While culturing cells, cell death is induced due to stress to cells imposed by substances from the cultured cells per se or from extraneous additives. However, it is not all the cells that are put to death under certain conditions. For those cells that survived the circumstances, proteins necessary for suppressing the cell death-inducing signals due to stress under their thresholds should have already been expressed, or newly induced, either intracellularly or extracellularly. Such proteins include, as envisaged, transcription factor, synthases, enzymes related to metabolism, oxidases, reductases, kinases, transferases, apoptosis-inhibiting proteins, etc. That is, sensitivity to stress in each of respective cells may vary due to difference in their expression level of these proteins. Thus, even if the mechanisms of cell death are not always the same, if the cell death-inducing signals could be suppressed under their thresholds by extraneously adding an inhibitory agent to cell death due to certain stress, then cell death could possibly be inhibited not only in cultured cells but also within the living body where similar stress occurred.

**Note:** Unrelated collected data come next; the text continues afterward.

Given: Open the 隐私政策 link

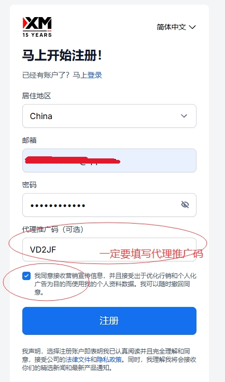Looking at the screenshot, I should pyautogui.click(x=109, y=360).
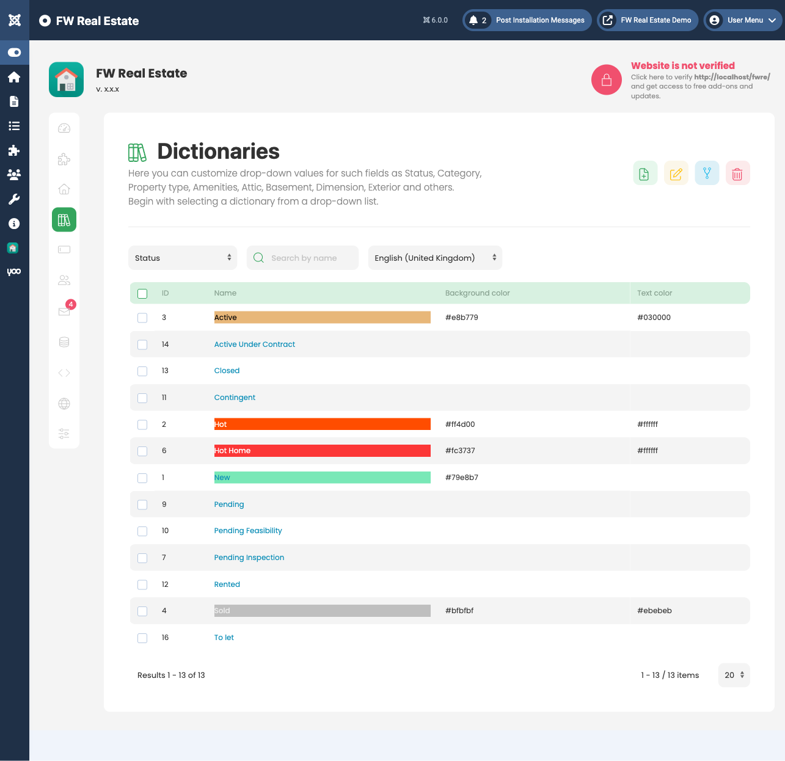The image size is (785, 761).
Task: Open the Active Under Contract status entry
Action: click(x=254, y=344)
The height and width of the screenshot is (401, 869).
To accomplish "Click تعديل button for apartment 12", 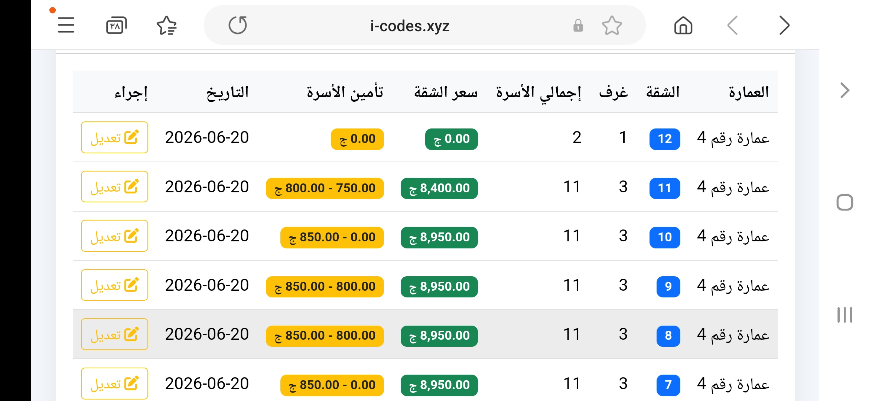I will (x=114, y=137).
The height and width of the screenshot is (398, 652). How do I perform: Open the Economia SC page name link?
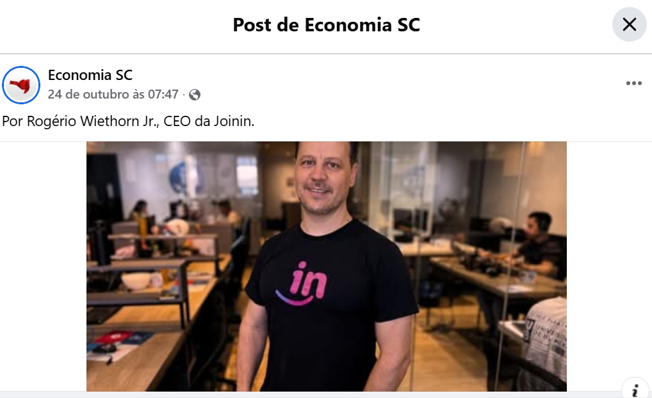[x=90, y=76]
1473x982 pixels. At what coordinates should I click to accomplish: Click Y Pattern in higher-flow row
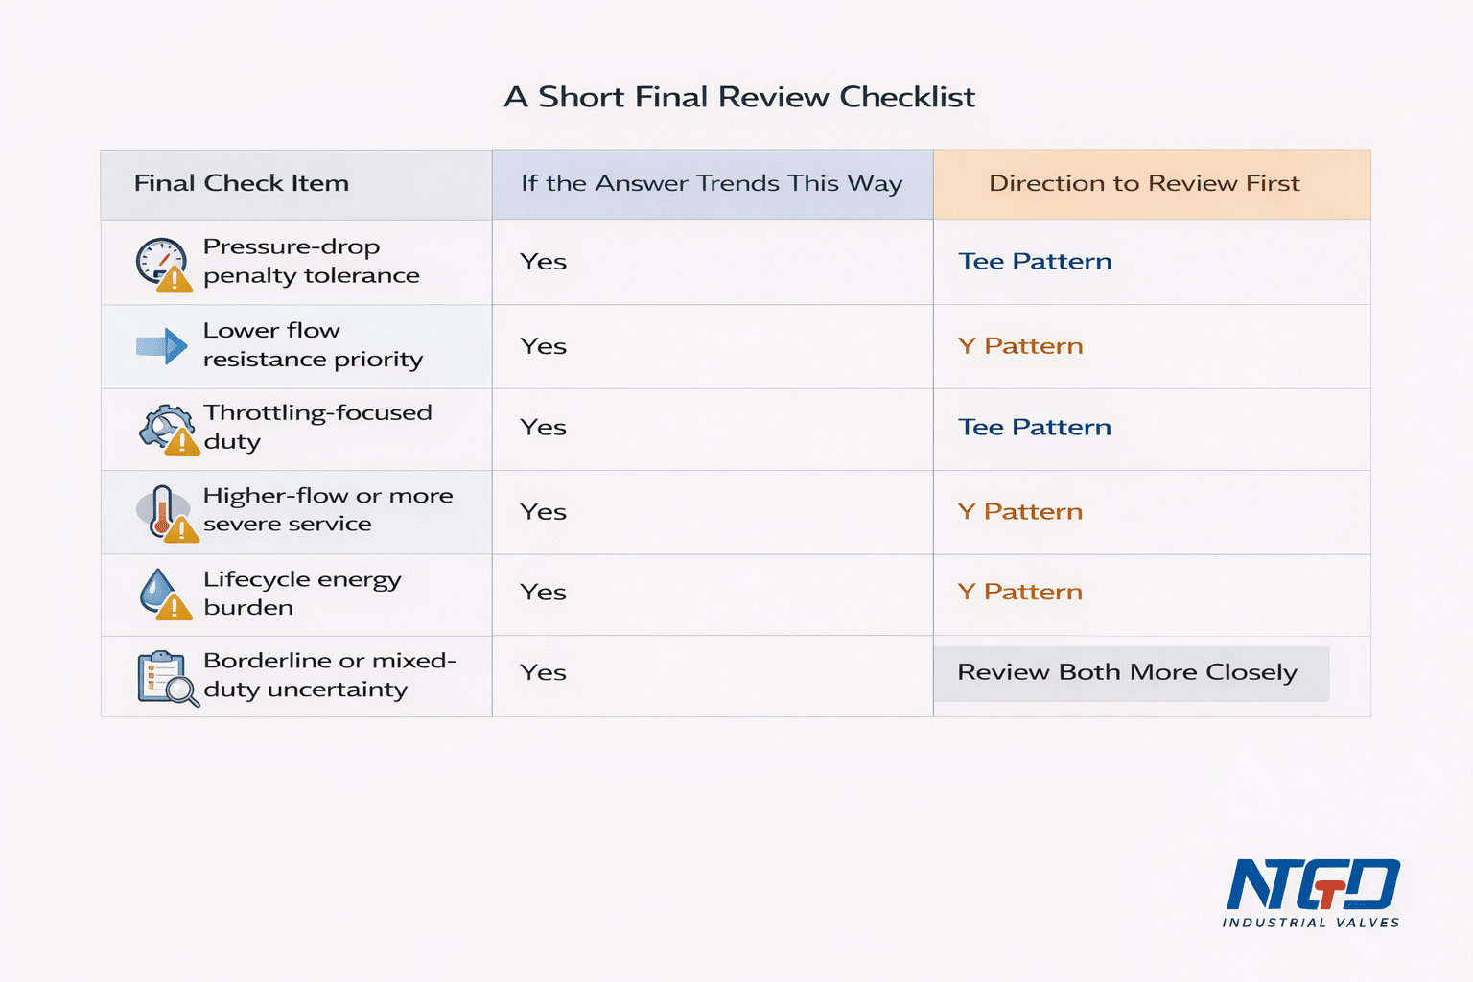(1020, 512)
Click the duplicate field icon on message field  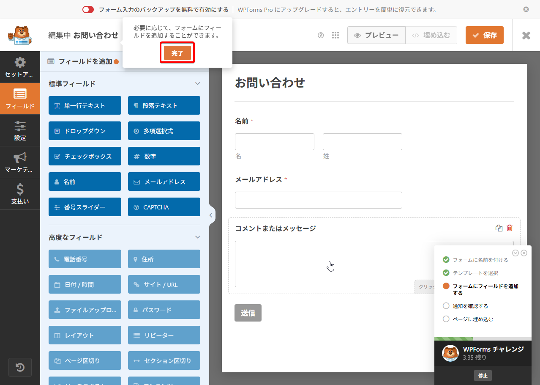pyautogui.click(x=499, y=228)
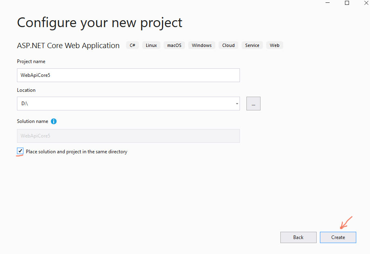This screenshot has width=370, height=254.
Task: Click the Solution name info icon
Action: (x=54, y=121)
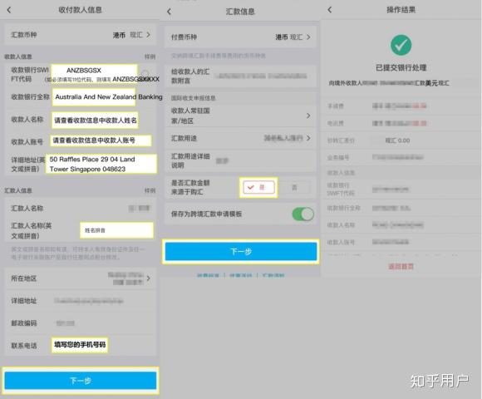Select 否 for 汇款金额来源于购汇
Image resolution: width=482 pixels, height=399 pixels.
(x=294, y=187)
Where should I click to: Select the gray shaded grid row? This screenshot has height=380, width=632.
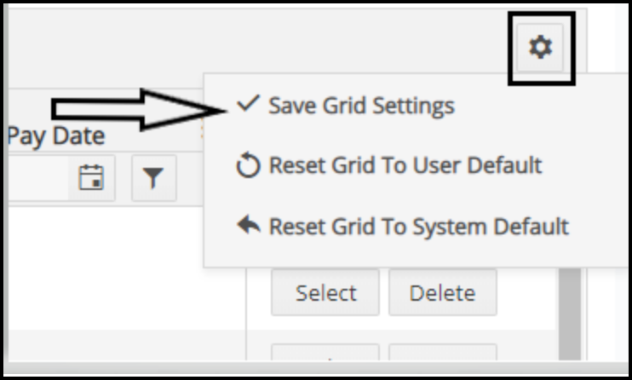[x=127, y=345]
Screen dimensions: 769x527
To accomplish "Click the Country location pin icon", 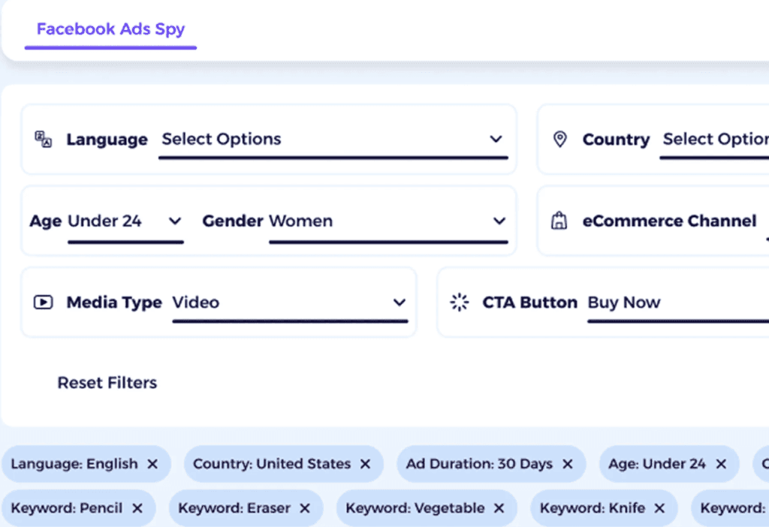I will click(x=559, y=139).
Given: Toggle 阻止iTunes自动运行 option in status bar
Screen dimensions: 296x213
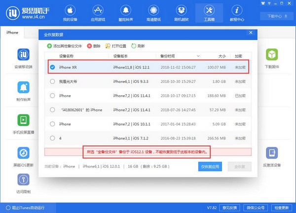Looking at the screenshot, I should [25, 208].
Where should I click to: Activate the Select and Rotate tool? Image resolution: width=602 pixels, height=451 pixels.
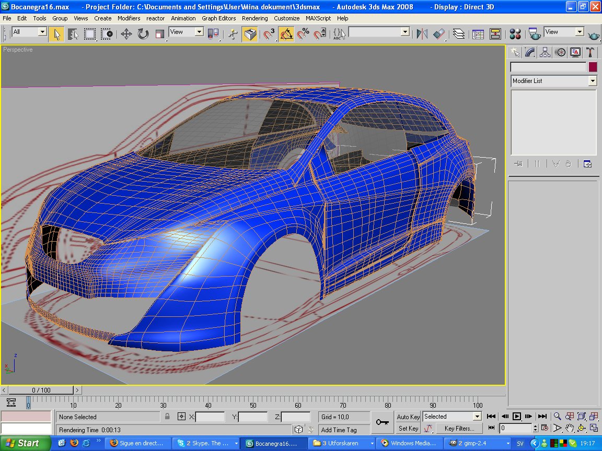(143, 34)
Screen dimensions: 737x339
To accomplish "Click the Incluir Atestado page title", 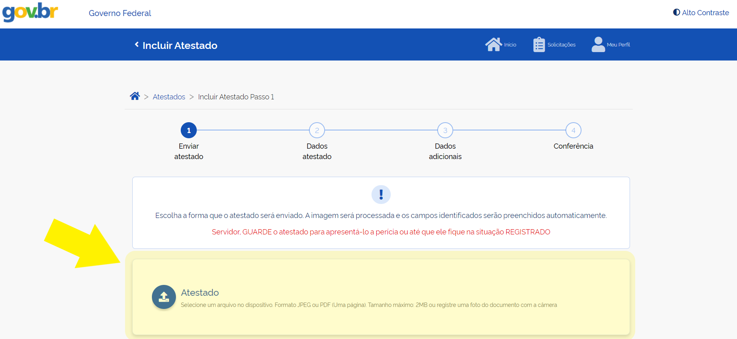I will coord(180,46).
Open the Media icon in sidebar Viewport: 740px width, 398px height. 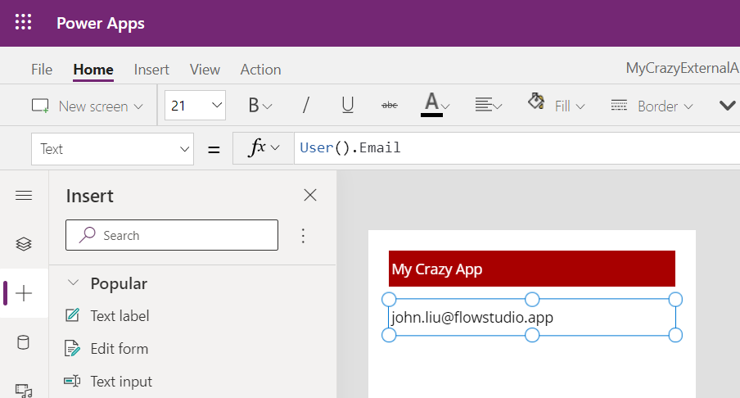[24, 390]
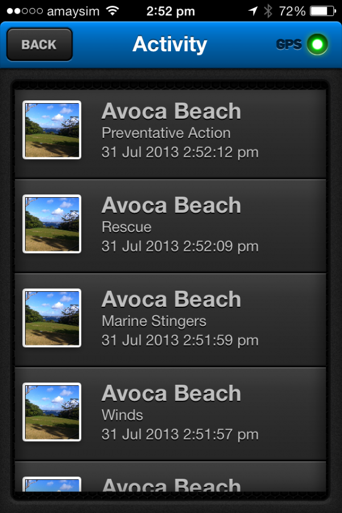Open the Marine Stingers thumbnail photo
Screen dimensions: 342x513
[52, 318]
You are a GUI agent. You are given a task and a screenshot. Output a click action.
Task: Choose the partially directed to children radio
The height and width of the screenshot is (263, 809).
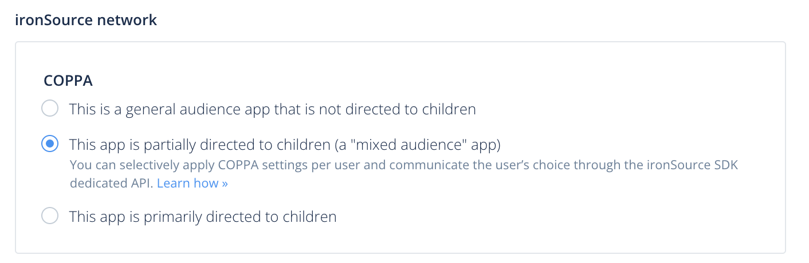tap(50, 145)
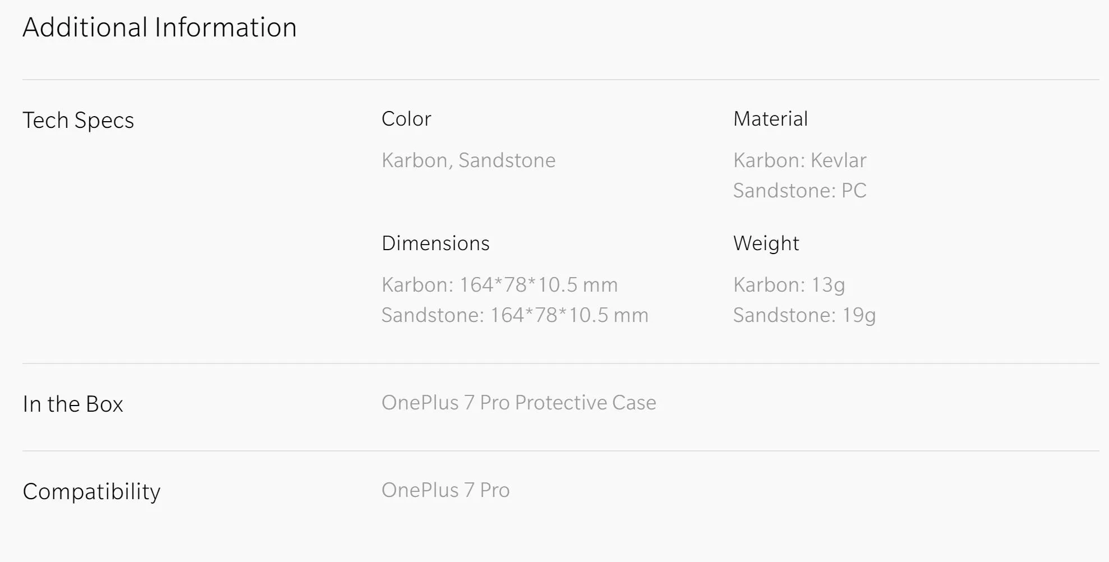Click the Karbon, Sandstone color value
The image size is (1109, 562).
468,160
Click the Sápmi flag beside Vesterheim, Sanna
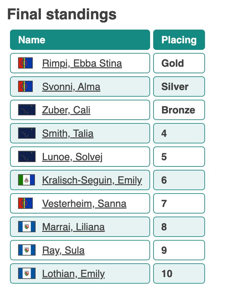 pos(26,204)
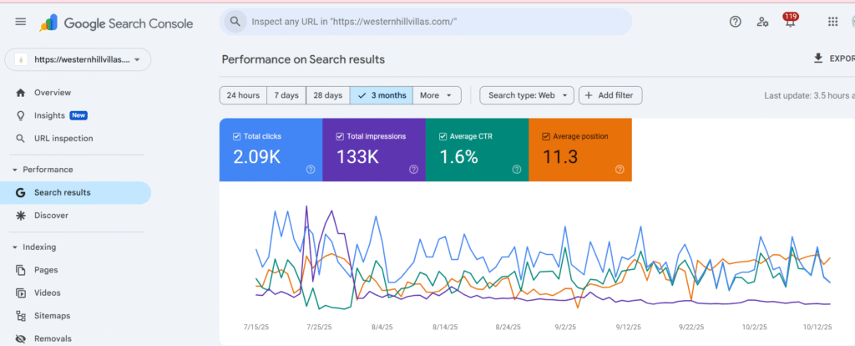Uncheck the Average CTR checkbox
The width and height of the screenshot is (855, 346).
coord(443,136)
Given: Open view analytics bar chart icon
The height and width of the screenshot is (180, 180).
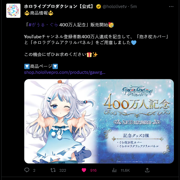Looking at the screenshot, I should tap(114, 170).
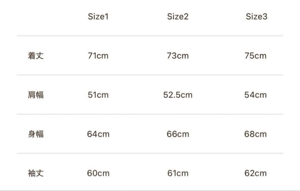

Moreover, cell death is closely related to diseases. Thus, identification of a number of agents having a cell death-inhibitory activity within the living body to control a variety of cell deaths would not only allow for clinical application such as treatment of diseases but also for application to effective culture of cultured cells. Indeed, although some factors are known that inhibit cell death, e.g. bcl-2, bcl-x, etc. as intracellular cell death-inhibitory factors, or SOD, catalase, glutathione peroxidase, etc., as extracellular factors, it is difficult to inhibit cell death in all types of cells by extracellular addition of these factors. This is due to difference in processes through which cell death is mediated based on difference in their mechanisms. Taking this into consideration, there is a need to identify activities that significantly, and more specifically, inhibit a variety of cell deaths. That is, for those cell deaths that are not subject to inhibition by known materials, there is a need to searching for factors that can significantly inhibit said cell deaths. In addition, cell death-inhibitory factors are likely to be present for maintaining homeostasis within the living body and hence identification of such factors is extremely significant.
While culturing cells under cell-free conditions or another special conditions, apoptosis induced by stress is frequently observed. Cell culture is performed under these cell death-inducing conditions and with the index of the cell death-inhibitory activities effective components in blood may be purified by using various chromatographies to thereby prepare proteinaceous components that inhibit cell death.